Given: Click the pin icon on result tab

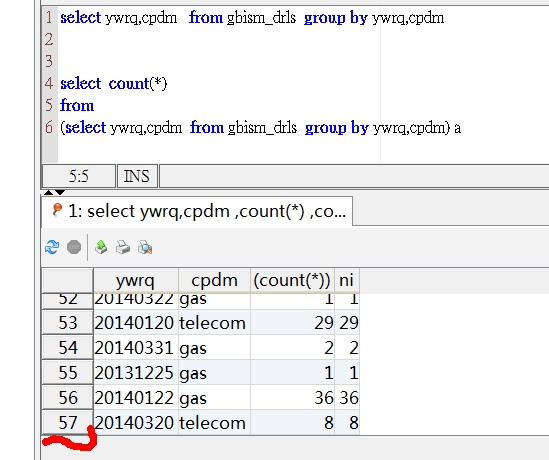Looking at the screenshot, I should click(x=57, y=210).
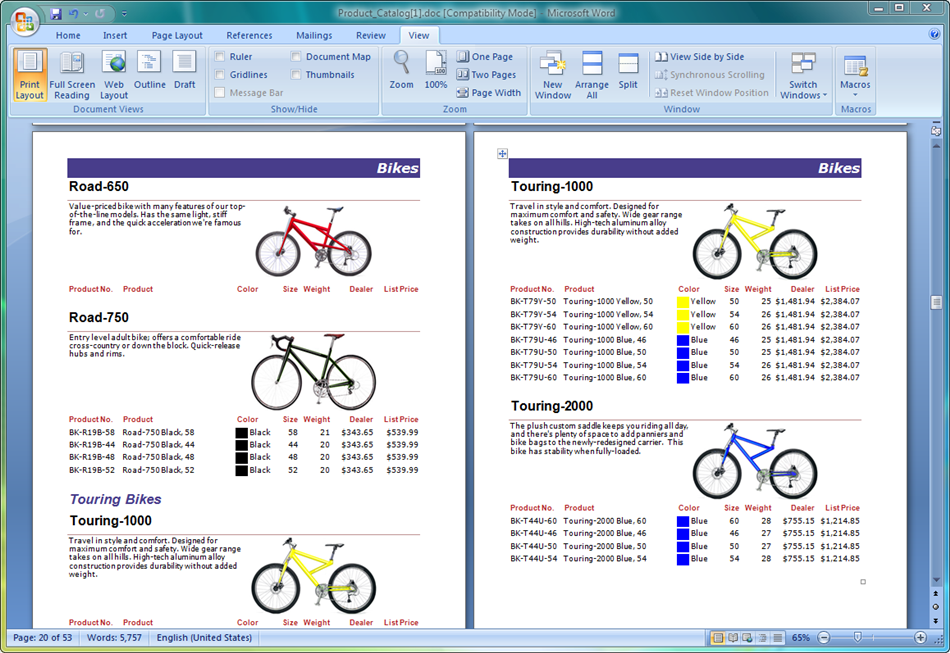Toggle the Document Map checkbox
The image size is (950, 653).
(x=297, y=57)
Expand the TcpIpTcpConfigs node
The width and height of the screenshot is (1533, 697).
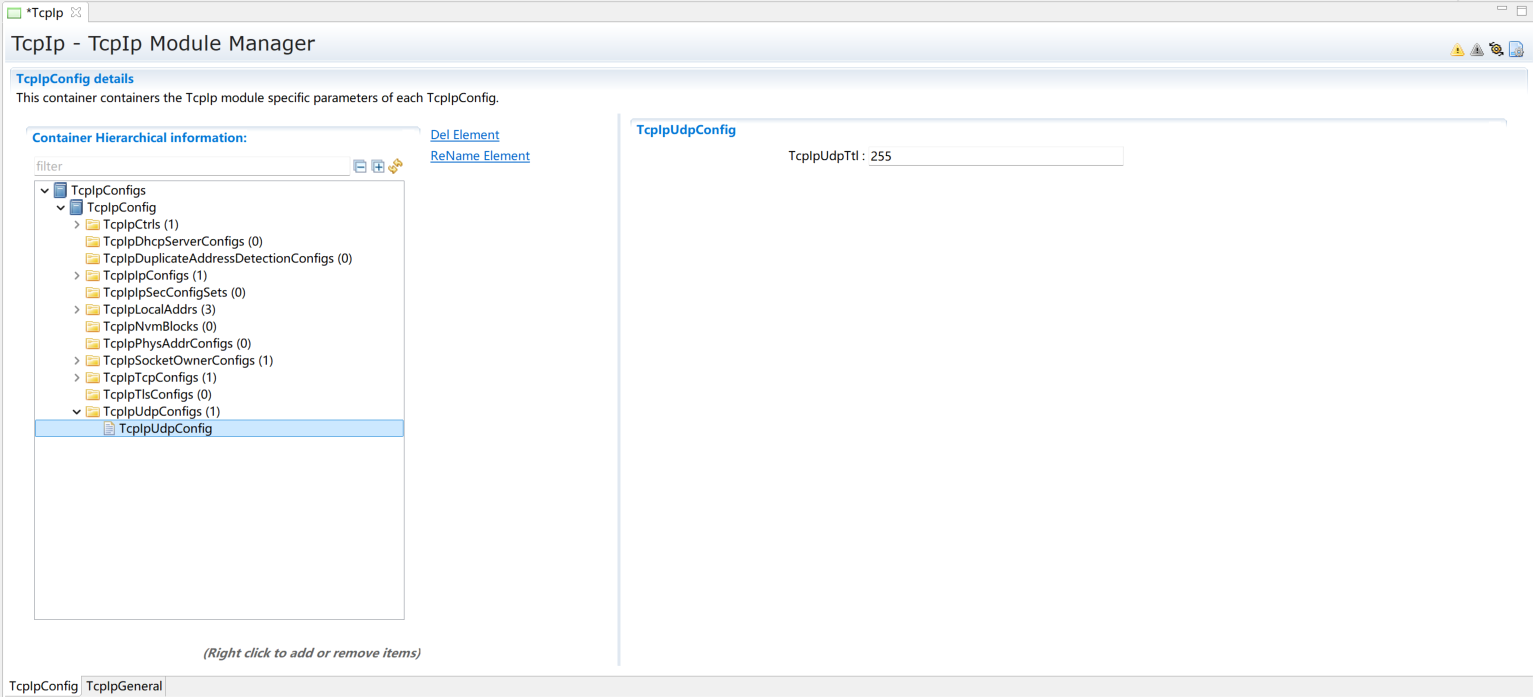(77, 378)
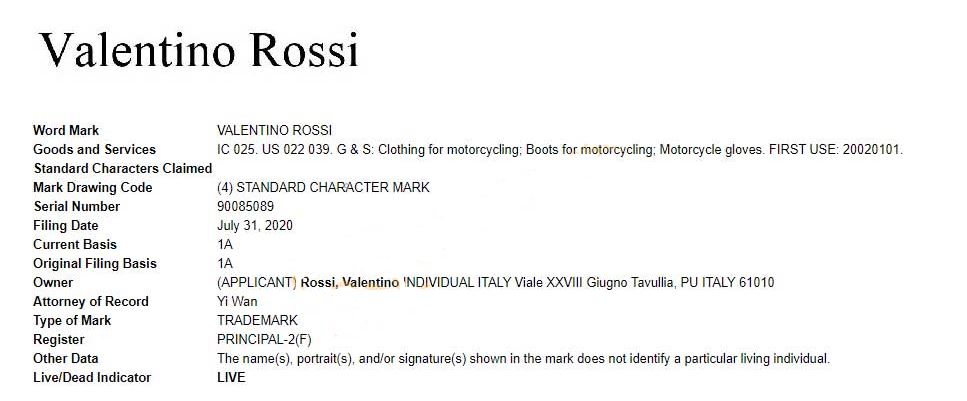Select the Current Basis 1A value
Screen dimensions: 967x401
pos(225,244)
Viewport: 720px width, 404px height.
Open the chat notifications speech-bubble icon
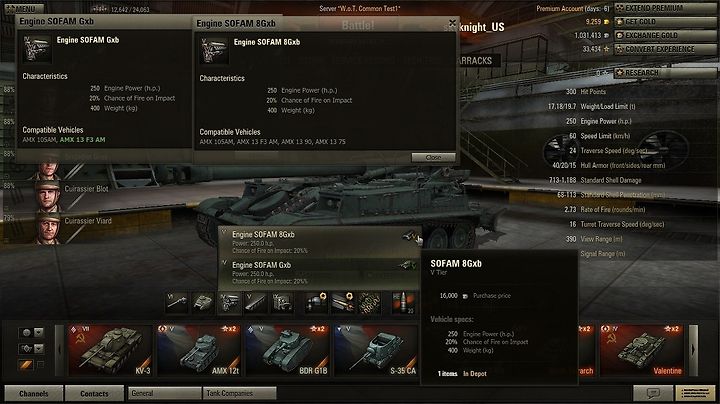[653, 393]
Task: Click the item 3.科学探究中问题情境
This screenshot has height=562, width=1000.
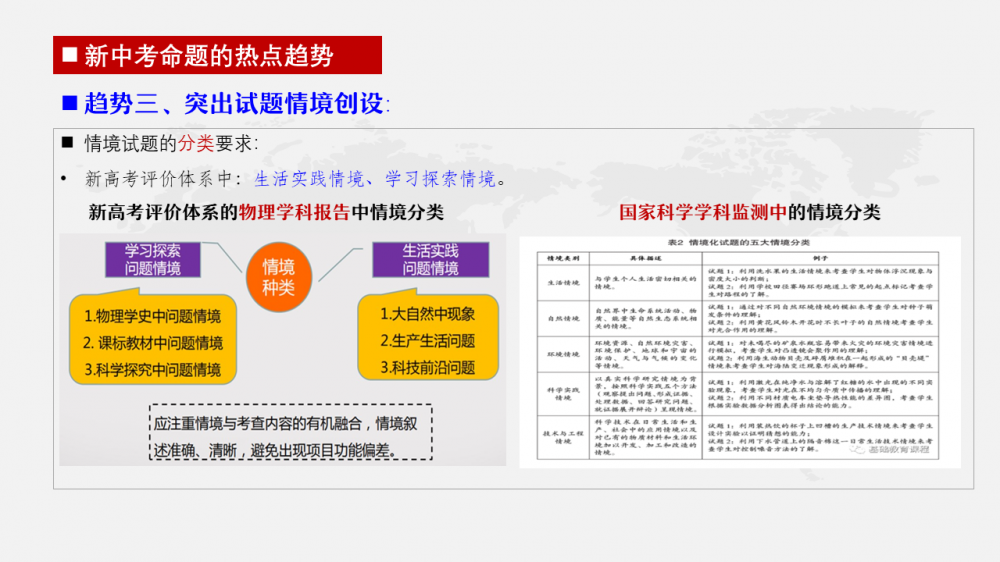Action: (x=152, y=370)
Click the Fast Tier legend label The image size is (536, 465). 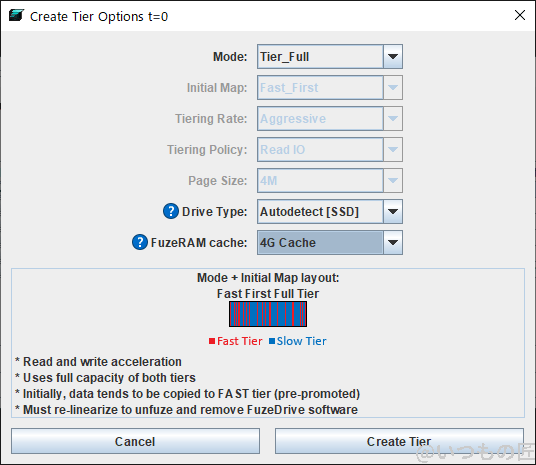240,341
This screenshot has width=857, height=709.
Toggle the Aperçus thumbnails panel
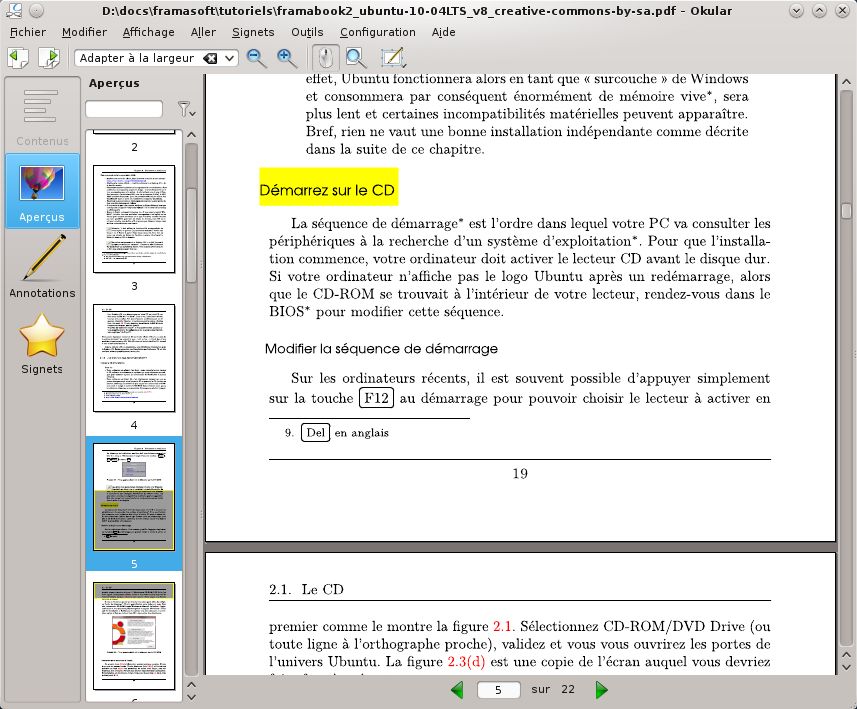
###
→ DIRECTIONS FOR THIS TASK
Reproduce word for word the portion of the material above that begins with the line containing "This screenshot has width=857, height=709." and continues to the end of the material. Leave the pictures out of your answer.

→ THE REPLY
This screenshot has width=857, height=709.
Toggle the Aperçus thumbnails panel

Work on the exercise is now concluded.